Diyaliz Hastası İki Çocuk Babasının Dramı

Bursa'da, günde 4 defa diyalize giren genç adam malulen emekli olmek istiyor.

Merkez Osmangazi ilçesi Fatih Sultan Mehmet Mahallesi'nde ikamet eden 2 çocuk babası Yurdun Ekinci, Bursa Devlet Hastanesi'ndeki bütün doktorların onayından geçerek, yüzde 90 özürlü raporu almasına rağmen, Sosyal Güvenlik Kurumu'nun (SGK) özürlüler için sağlamış olduğu malulen emeklilik hakkından yararlanamıyor. Her gün böbreğine bağlanan hortumlar ile kendi odasında diyalize giren ve dışarı çıkamayan genç adam, 10 yıllık prim ödemesi dolmadığı için emekli olamazken, Sosyal Yardımlaşma ve Dayanışma
Vakfı'nın vermiş olduğu yardımdan da yararlanamıyor.
Yatağa mahkum hale gelen genç adam, eşi ve 2 çocuğu ile birlikte kiralık bir evde komşularının yardımı ile geçinmeye çalışıyor.
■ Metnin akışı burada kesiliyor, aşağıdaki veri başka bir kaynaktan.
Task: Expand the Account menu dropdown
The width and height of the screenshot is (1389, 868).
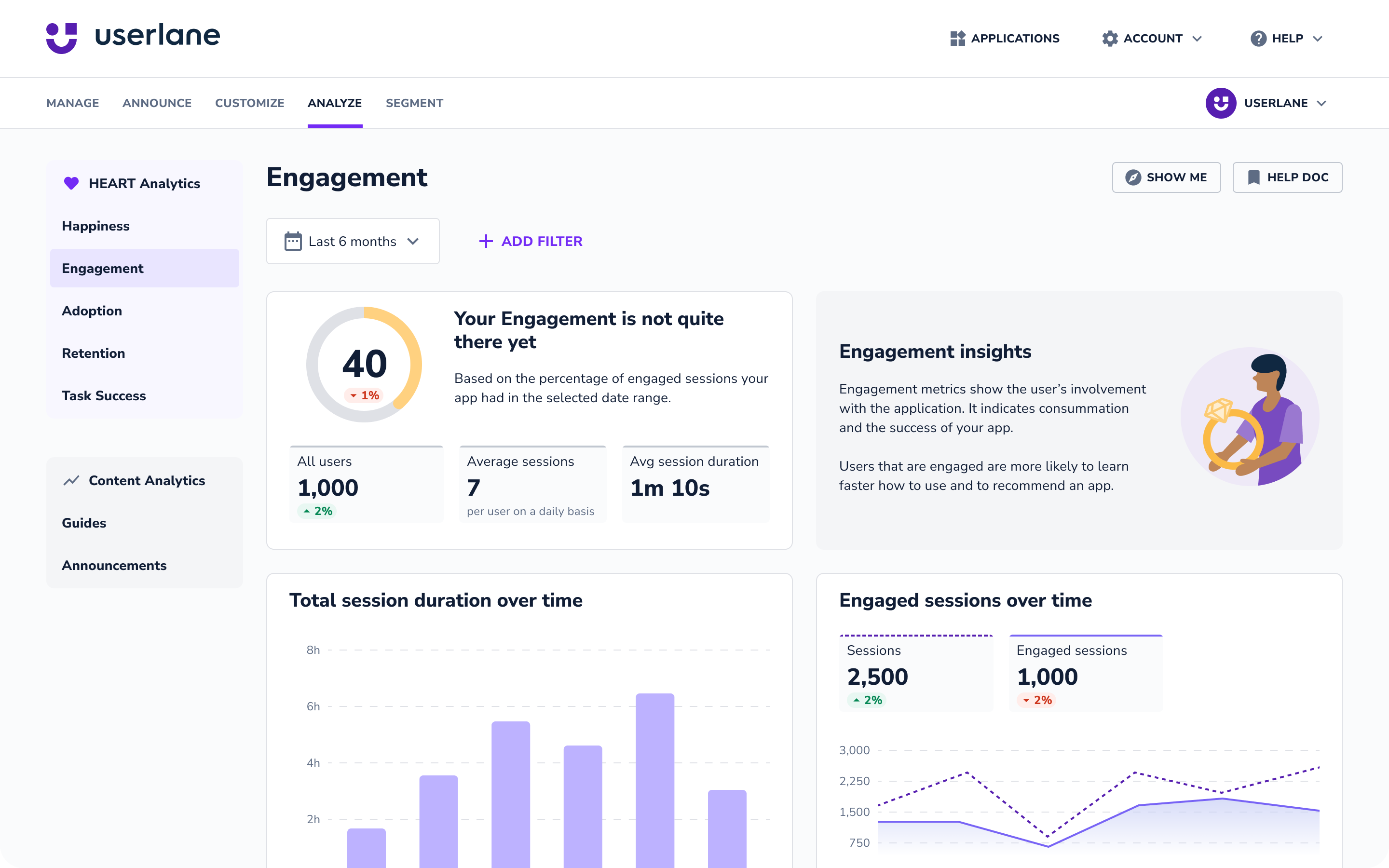Action: [x=1152, y=38]
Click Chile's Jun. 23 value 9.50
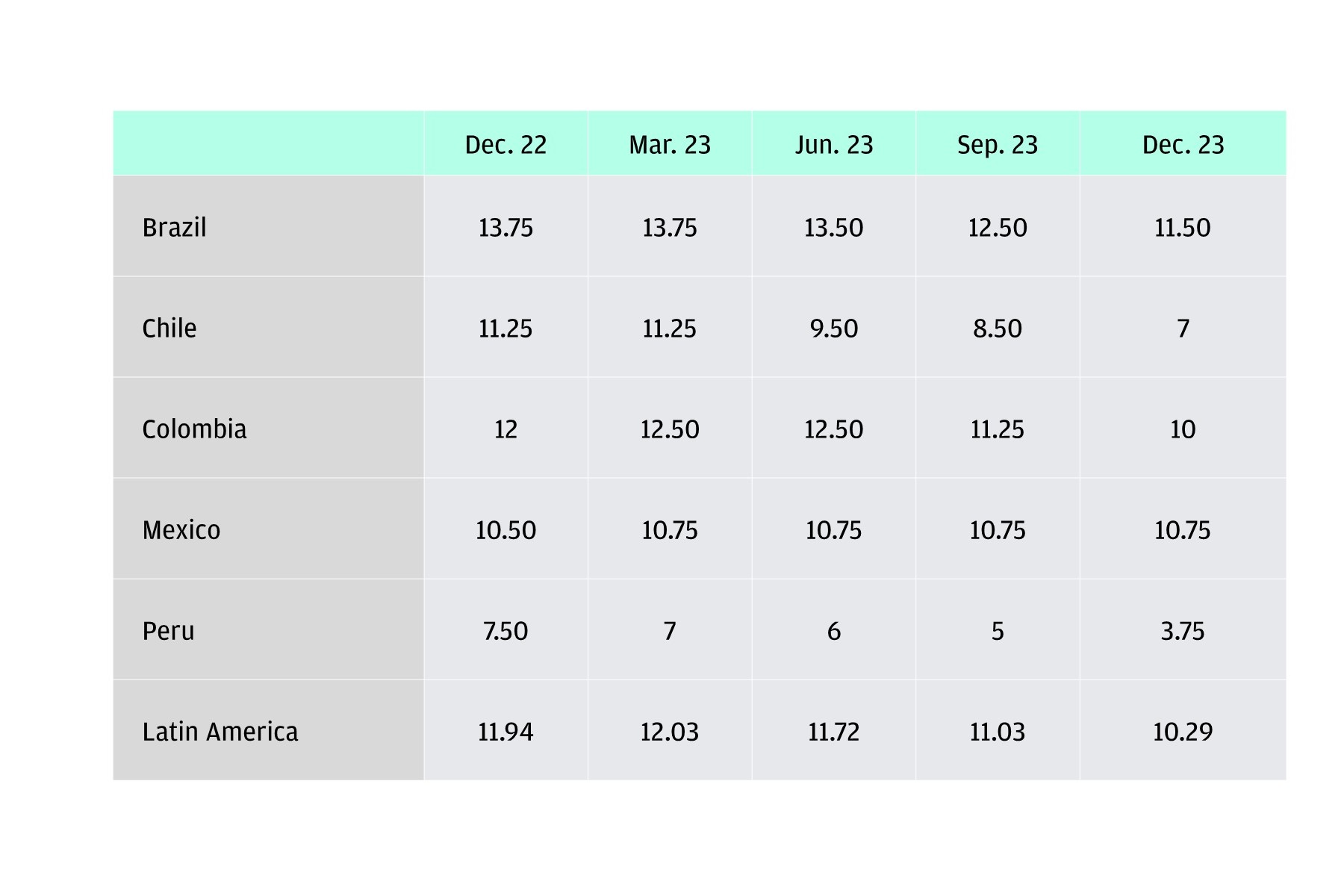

Ekinci, emekli olamaması halinde memleketi Bitlis'in Mutki ilçesine bağlı Kavakbaşı köyüne geri döneceğini, ancak burada diyalize girmesinin mümkün olmadığını ifade etti. Diyalize girerken 3 yaşındaki Muhammet ve 10 günlük bebeği Halit'i yanından ayırmayan baba Ekinci, "Hastalığımdan dolayı SGK'ya malulen emeklilik başvurusunda bulundum. Ancak askerlik girişim olmadığı için bu
isteğim reddedildi. Daha sonra fakülteye gidip askerlik borçlanması yaptım. İşlemler tamamlandıktan sonra bana yardım yapılıp yapılmayacağına dair yazının gönderileceği söylendi. Gelen yazıda, hakkımdaki tıbbi incelemelerin yapıldığını, Bursa Bölge Sağlık Kurulu'nun 23.03.2010 yazısında, 2004 yılında bir işte çalıştığımdan dolayı yardıma muhtaç olmadığım ve maluliyet sigortası yönünden yapılacak işlemin olmadığı belirtildi. 2004 yılında bir iş yerinde çalışıp ayrıldım. Ancak sigortamı işten çıktıktan sonra
yatıramadım. SGK'nın gönderdiği yazıda 10 yıl sigortamı yatırmam gerektiği belirtiliyor. Sigortamı ödeyecek param olsa, yardıma muhtaçlık başvurusu yapmam zaten. Bursa'da kirada kalıyorum. Bu hastalığa yakalanmadan önce kamyon şoförlüğü yapıyor, evimi geçindirebiliyordum. Ancak şimdi yatağa mahkum hale geldim. Yüzde 90 özürlü raporum olmama rağmen, sadece bir defalığına yapılan yardımı bile kestiler" dedi.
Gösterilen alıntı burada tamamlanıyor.